MaxEnt [8] has become one of the most popular methods to model species distributions with presenceonly
data due to its general good performance [9]. The method is based in the principle of maximum
entropy, which states that from an infinity of possible climate envelopes with a common set of
constraints, the one with the maximum entropy should be preferred (see refs 9 and 10 for a detailed
statistical description of MaxEnt). For example, constraints could be that the climate envelope of a
species should have the same mean or median as the climates in which the species was observed.
However, there is an infinite number of different climate envelopes that produce the same median or
mean. Thus, of all the possibilities, the one with the maximum entropy (i.e., closest to a uniform
distribution) should prevail. To determine which climate envelope has maximum entropy, the climates
in which the species has been observed as well as the availability of climates throughout the study
region must be known. As such, MaxEnt is called a presence-background method, in contrast to
BIOCLIM.

The binomial generalised linear model represents a powerful technique to model not only the
occurrence of species, but almost any phenomenon with a binary response [11]. In contrast to
BIOCLIM and MaxEnt however, generalised linear models require presence and absence data. While
the background data used by MaxEnt are not assumed to be places where the species is truly absent, the
absences used in generalised linear models are. This can be troublesome even when absences have been
recorded during field surveys [12], and even more so when true absence data are lacking. Nonetheless,
it is common to select pseudo-absences from the background area for generalised linear models
[13,14]. Pseudo-absences are points where the species has not been observed and are assumed to be
absences. Selecting pseudo-absences in a way that minimizes the risk of having false absences (e.g., by
selecting them from places with climates in which the species has not been observed) or that accounts
for spatial biases in the sampling effort can improve the performance of climate-envelope models [14],
but sometimes simply picking pseudo-absences randomly results in the best predictions [15].

References
1. Elith J, Graham CH, Anderson RP, Dudik M, Ferrier S, Guisan A, et al. Novel methods improve
prediction of species’ distributions from occurrence data. Ecography. 2006;29: 129–151.

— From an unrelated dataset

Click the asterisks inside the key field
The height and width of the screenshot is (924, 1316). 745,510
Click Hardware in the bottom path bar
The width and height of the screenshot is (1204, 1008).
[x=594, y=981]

doi:10.1111/j.2006.0906-7590.04596.x
2. Guillera-Arroita G, Lahoz-Monfort J, Elith J, Gordon A, Kujala H, Lentini P, et al. Is my species
distribution model fit for purpose? Matching data and models to applications. Glob Ecol
Biogeogr. 2015; 276–292. doi:10.1111/geb.12268
3. Miller J. Virtual species distribution models: Using simulated data to evaluate aspects of model
performance. Prog Phys Geogr. 2014;38: 117–128. doi:10.1177/0309133314521448
4. Stockwell DRB, Peterson AT. Effects of sample size on accuracy of species distribution models.

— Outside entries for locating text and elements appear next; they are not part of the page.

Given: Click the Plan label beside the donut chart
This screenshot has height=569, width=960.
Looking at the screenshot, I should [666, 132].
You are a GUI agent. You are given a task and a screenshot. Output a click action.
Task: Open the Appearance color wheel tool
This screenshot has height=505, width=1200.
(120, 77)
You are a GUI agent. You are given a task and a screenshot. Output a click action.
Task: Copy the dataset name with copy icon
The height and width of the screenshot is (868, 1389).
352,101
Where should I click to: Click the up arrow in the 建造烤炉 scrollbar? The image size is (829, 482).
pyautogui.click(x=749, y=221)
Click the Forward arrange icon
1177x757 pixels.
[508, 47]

Ecol Modell. 2002;148: 1–13. doi:10.1016/S0304-3800(01)00388-X
5. Elith J, Leathwick JR. Species Distribution Models: Ecological Explanation and Prediction
Across Space and Time. Annu Rev Ecol Evol Syst. 2009;40: 677–697.
doi:10.1146/annurev.ecolsys.110308.120159
6. Booth TH, Nix HA, Busby JR, Hutchinson MF. Bioclim: The first species distribution modelling
package, its early applications and relevance to most current MaxEnt studies. Divers Distrib.

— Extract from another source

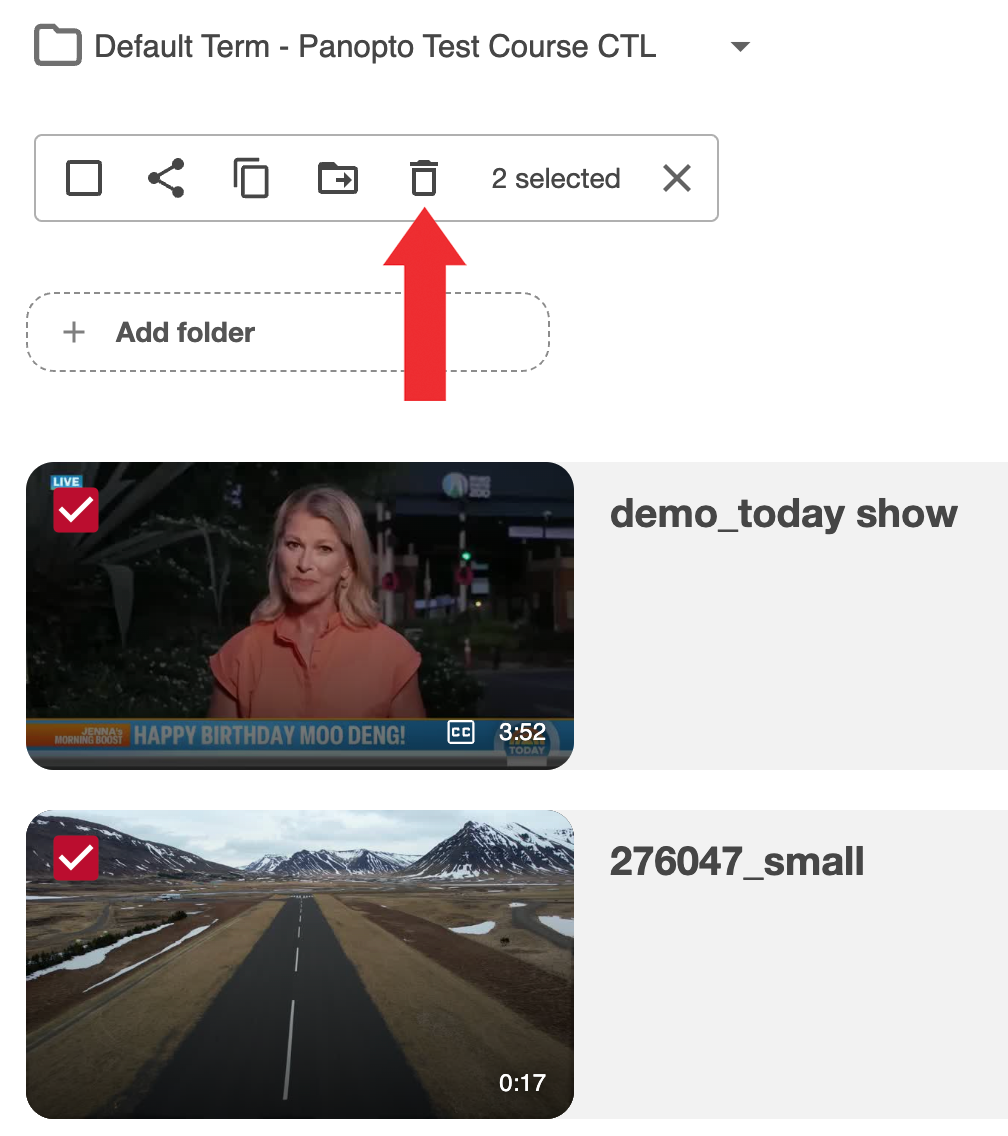This screenshot has width=1008, height=1136.
Task: Click the Copy icon for selected videos
Action: click(x=251, y=178)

2014;20: 1–9. doi:10.1111/ddi.12144
7. Varela S, Lobo JM, Hortal J. Using species distribution models in paleobiogeography: A matter
of data, predictors and concepts. Palaeogeogr Palaeoclimatol Palaeoecol. 2011;310: 451–463. doi:10.1016/j.palaeo.2011.07.021
8. Phillips SJ, Anderson RP, Schapire RE. Maximum entropy modeling of species geographic
distributions. Ecol Modell. 2006;190: 231–259. doi:10.1016/j.ecolmodel.2005.03.026
9. Merow C, Smith MJ, Silander JA. A practical guide to MaxEnt for modeling species’
distributions: What it does, and why inputs and settings matter. Ecography. 2013;36: 1058–1069.
doi:10.1111/j.1600-0587.2013.07872.x
10. Elith J, Phillips SJ, Hastie T, Dudík M, Chee YE, Yates CJ. A statistical explanation of MaxEnt
for ecologists. Divers Distrib. 2011;17: 43–57. doi:10.1111/j.1472-4642.2010.00725.x
11. Austin MP. Spatial prediction of species distribution: an interface between ecological theory and
statistical modelling. Ecol Modell. 2002;157: 101–118. doi:10.1016/S0304-3800(02)00205-3
12. Lobo JM, Jiménez-Valverde A, Hortal J. The uncertain nature of absences and their importance
in species distribution modelling. Ecography. 2010;33: 103–114. doi:10.1111/j.1600-
0587.2009.06039.x
13. Elith J, Leathwick J. Predicting species distributions from museum and herbarium records using
multiresponse models fitted with multivariate adaptive regression splines. Divers Distrib.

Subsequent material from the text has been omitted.